#### Exercise A:
List the jobs the writer of the first of the letters names as traditionally masculine work.
#### Exercise B:
Swap "patients" for "residents" in the letters, between "The astronomic number" and "a daily basis.", inclusive.
#### Exercise C:
In the letters, how long has the third-year student nurse been a student nurse at Dundee University?

| UNTIL RECENTLY I believed time travel to be impossible. However, someone in Dundee has managed to transport themselves back to the Victorian age before returning to the present day armed with the values and the ideals of the time.
This is the only explanation I can come up with to explain the nonsense sent to the Tele letters page under the pseudonym Law Abider.
To describe nursing as “women’s work” is massively insulting to all nurses, irrespective of their gender.
In the past ten years I have been employed in all manner of jobs including such traditionally masculine work as shot blasting, construction and bar managing and I have never in any of these jobs broken more sweat than I have over the past two-and-a-half years while I have been a student nurse at Dundee University.
The astronomic number of nurses forced into retirement each year due to injuries such as back problems resulting from the manual handling of both patients and heavy equipment is testament to the physical labour nurses undertake on a daily basis.
Perhaps if Law Abider was engaged in such a physically and mentally demanding career he would be too exhausted at the end of a shift to write such ill-informed drivel. — Third-Year Student Nurse.
AS A male nurse of many years experience I am furious at Law Abider. How dare he insinuate that healthy young men are “driven” to do women’s work.

#### Available data:
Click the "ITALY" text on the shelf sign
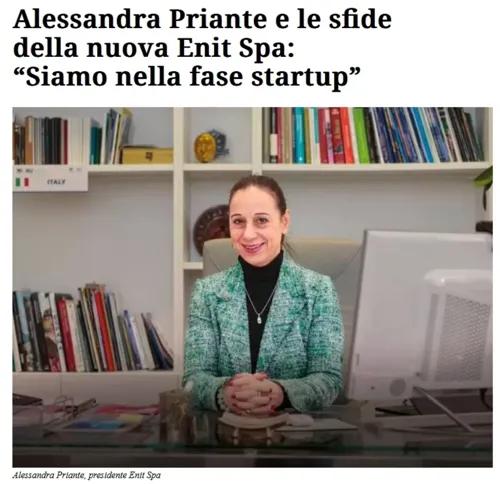click(56, 182)
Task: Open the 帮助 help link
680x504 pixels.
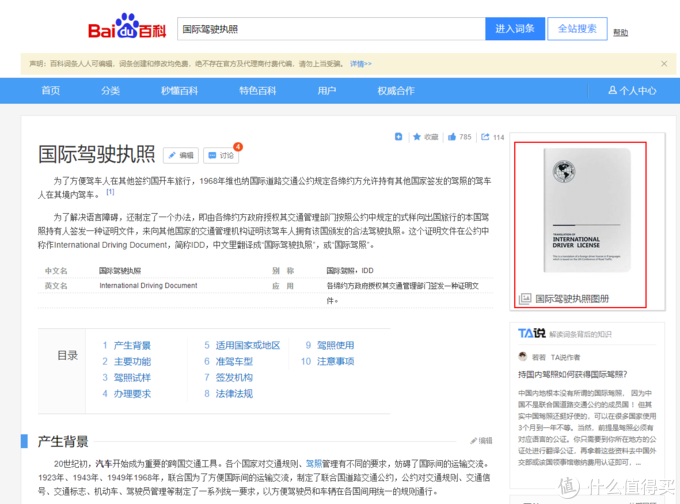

#### Exercise solution A:
Shot blasting, construction, bar managing

#### Exercise solution B:
The astronomic number of nurses forced into retirement each year due to injuries such as back problems resulting from the manual handling of both residents and heavy equipment is testament to the physical labour nurses undertake on a daily basis.

#### Exercise solution C:
Two-and-a-half years.